Harvey was fired this year after being charged with a gross misdemeanor following a confrontation with a state Department of Fish and Wildlife police officer who responded on Jan. 22 to a report of boys shooting after hunting hours on private land north of Spokane. Harvey, who was off-duty at the time, is accused of hindering the investigation, which involved his sons.
Defense attorney Rob Cossey asked wildlife officer Dave Spurbeck a series of pointed questions about why he did not put in his report that the tipster reporting the suspected hunting violation was in fact a personal friend.
“I’m concerned,” Cossey continued. “You are a law enforcement officer. You have an obligation to be fair and impartial.
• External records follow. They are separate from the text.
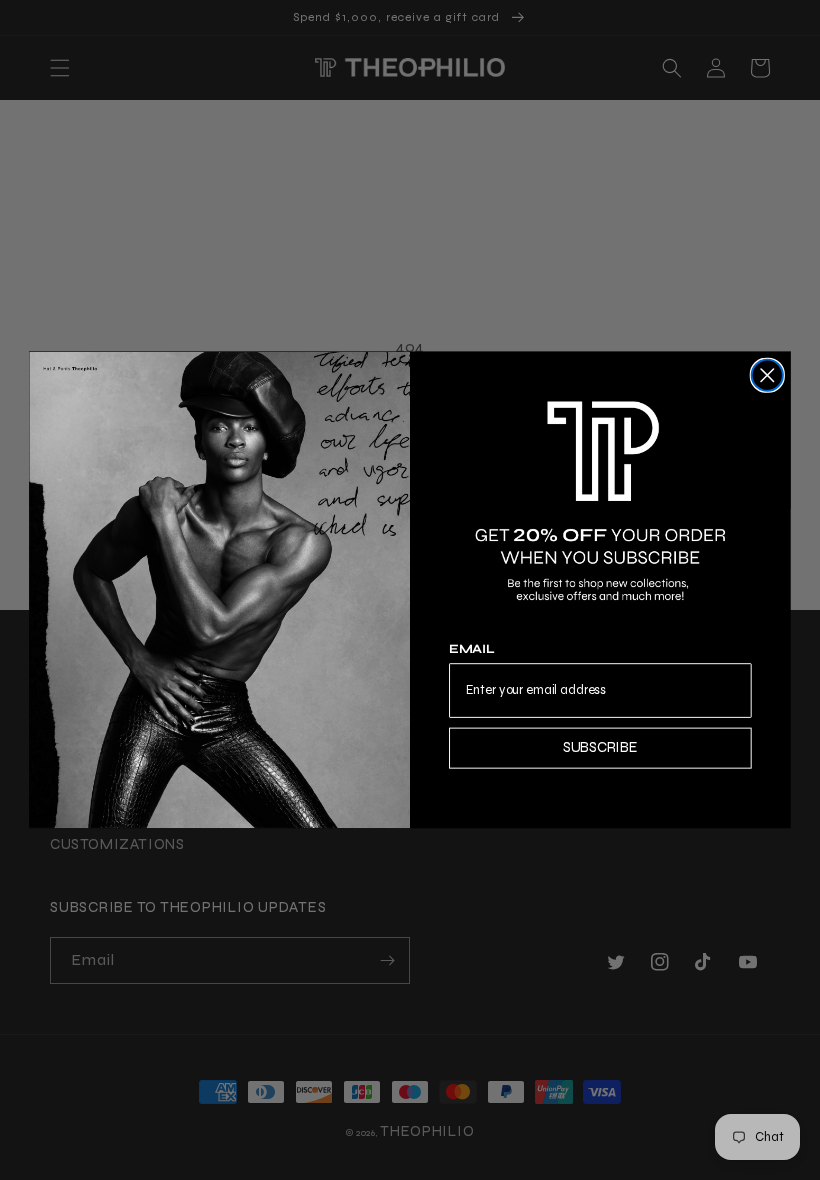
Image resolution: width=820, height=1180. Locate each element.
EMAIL (472, 650)
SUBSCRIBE (600, 748)
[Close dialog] (767, 375)
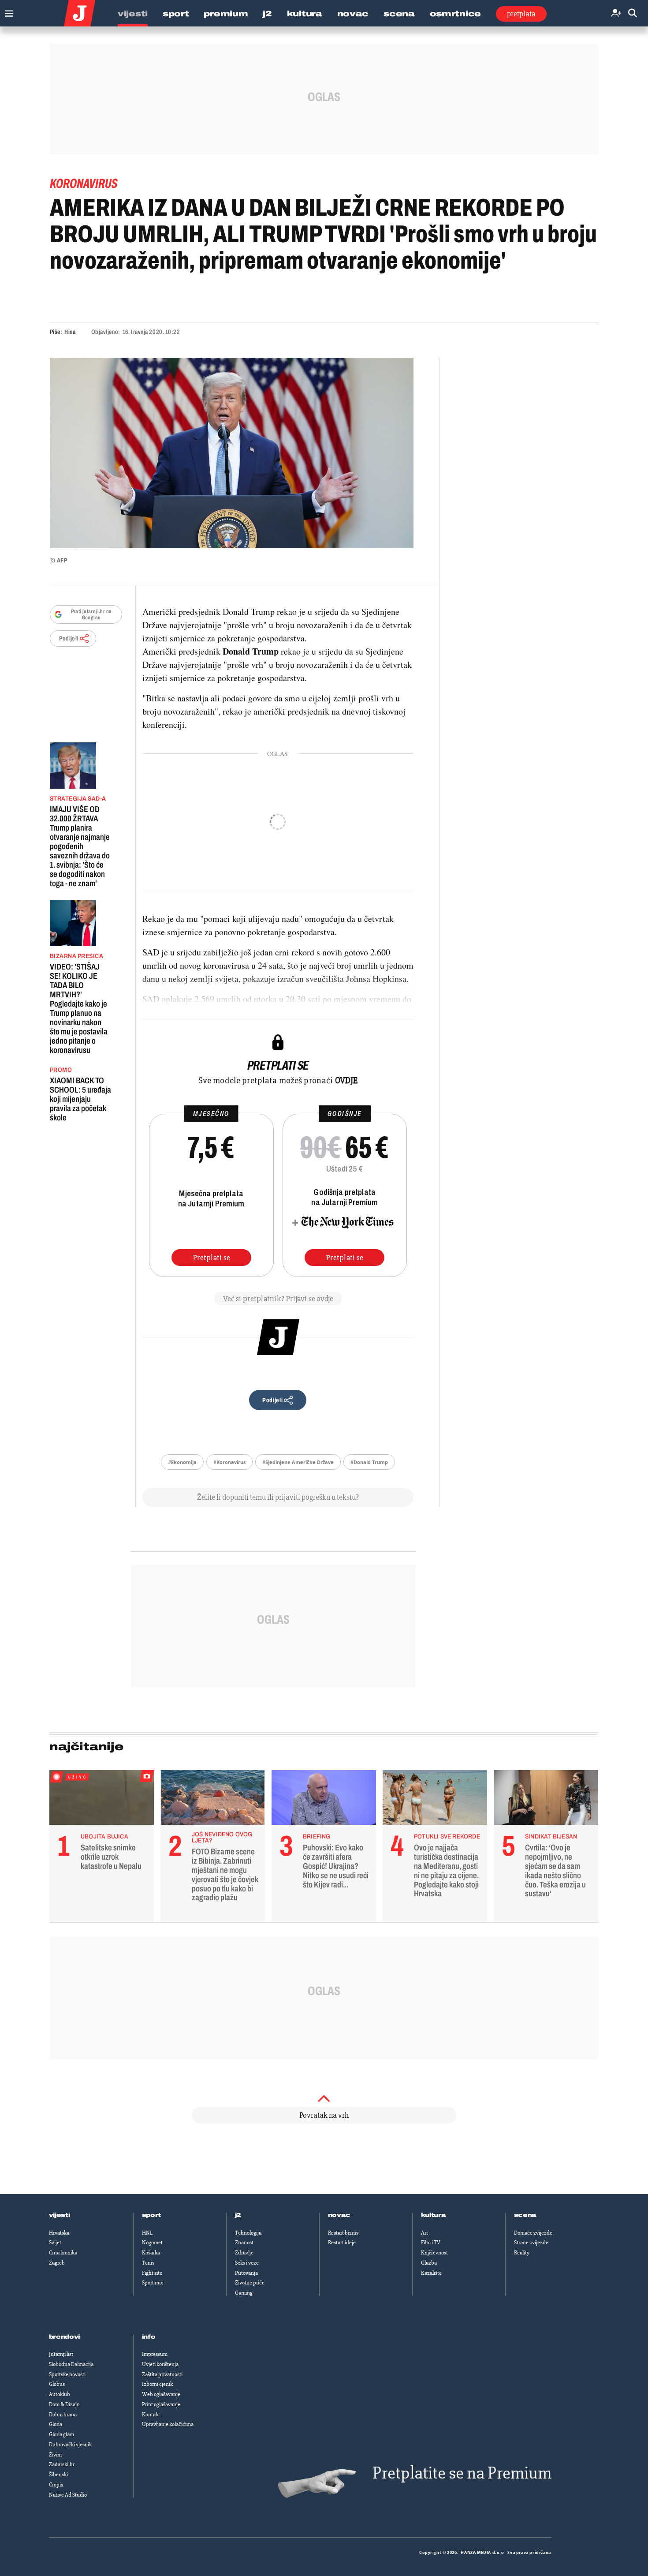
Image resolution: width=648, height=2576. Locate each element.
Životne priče (249, 2282)
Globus (57, 2384)
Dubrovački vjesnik (70, 2444)
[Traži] (632, 13)
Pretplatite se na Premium (461, 2473)
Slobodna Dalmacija (71, 2364)
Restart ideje (342, 2242)
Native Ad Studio (68, 2494)
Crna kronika (63, 2252)
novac (339, 2215)
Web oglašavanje (161, 2394)
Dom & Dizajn (64, 2404)
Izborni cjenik (157, 2384)
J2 (267, 13)
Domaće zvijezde (533, 2232)
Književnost (434, 2252)
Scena (399, 13)
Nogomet (152, 2242)
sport (151, 2215)
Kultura (304, 13)
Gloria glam (61, 2434)
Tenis (148, 2262)
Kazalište (431, 2272)
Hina (69, 332)
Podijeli (68, 638)
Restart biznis (343, 2232)
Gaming (244, 2292)
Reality (521, 2252)
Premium (226, 13)
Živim (55, 2454)
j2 (238, 2215)
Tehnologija (248, 2232)
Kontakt (151, 2414)
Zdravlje (244, 2252)
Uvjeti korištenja (160, 2364)
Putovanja (246, 2272)
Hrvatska (59, 2232)
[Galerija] (231, 453)
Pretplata (521, 14)
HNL (147, 2232)
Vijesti (133, 13)
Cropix (56, 2484)
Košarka (151, 2252)
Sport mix (152, 2282)
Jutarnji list (61, 2354)
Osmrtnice (455, 13)
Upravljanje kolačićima (168, 2424)
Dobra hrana (63, 2414)
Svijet (55, 2242)
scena (525, 2215)
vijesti (59, 2215)
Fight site (152, 2272)
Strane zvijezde (531, 2242)
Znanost (244, 2242)
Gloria (55, 2424)
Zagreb (57, 2262)
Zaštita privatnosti (162, 2374)
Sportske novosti (67, 2374)
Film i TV (430, 2242)
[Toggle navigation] (7, 11)
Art (424, 2232)
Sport (176, 13)
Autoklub (59, 2394)
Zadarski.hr (61, 2464)
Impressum (155, 2354)
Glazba (429, 2262)
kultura (433, 2215)
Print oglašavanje (161, 2404)
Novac (353, 13)
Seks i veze (247, 2262)
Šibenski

And you don’t think that would be important?”
“What I told them was accurate,” Spurbeck replied.
The jury trial before Whitman County District Judge Douglas Robinson, who was called in to preside because of potential conflicts involving Spokane County judges, is expected to conclude today.
Harvey, 46, was vice president of the Spokane Police Guild when police Chief Anne Kirkpatrick placed him on paid leave in February after she learned about the confrontation.
Spurbeck testified that he got a call that boys were shooting after hours near Deadman Creek north of Spokane and he went to investigate. He had the reporting caller, who is also a hunting buddy, get the license plate of the truck that picked up the boys; it was registered to Harvey.
Spurbeck didn’t know Harvey when he made the traffic stop a few miles from where the after-hours shooting occurred. Spurbeck said Harvey refused to allow him to approach his silver Dodge pickup to question the boys and at one point he had to put Harvey in a “goose neck” hold to keep him away from his truck, which contained several firearms.
“I told him he needed to stop obstructing or I would take him to jail,” Spurbeck said. “He brought out his wallet and it said Spokane police detective. I said, ‘You’ve got to be kidding me.’ I told him I couldn’t believe after all that had happened that he was a police officer.”
Spurbeck said he asked Harvey why he didn’t say something sooner, and he “said the way things are in the department right now, he would get into trouble for that.”
And he did. Kirkpatrick fired Harvey in July in part for the allegations from Spurbeck and from what she also described in a letter as a “troubled work history.”
The city’s letter documented other discipline and negative evaluations during Harvey’s years in the department. He was suspended for 20 days in 1987 after breaking a man’s arm; given an oral reprimand in 1989 after eight detention employees reported that Harvey and two fellow officers used excessive force against a 17-year-old boy; and suspended for 40 hours in 1991 for calling in sick so he could go hunting.
Within days after he was fired, Harvey and his civil attorney, Bob Dunn, filed a $10 million claim against the city for its handling of his case.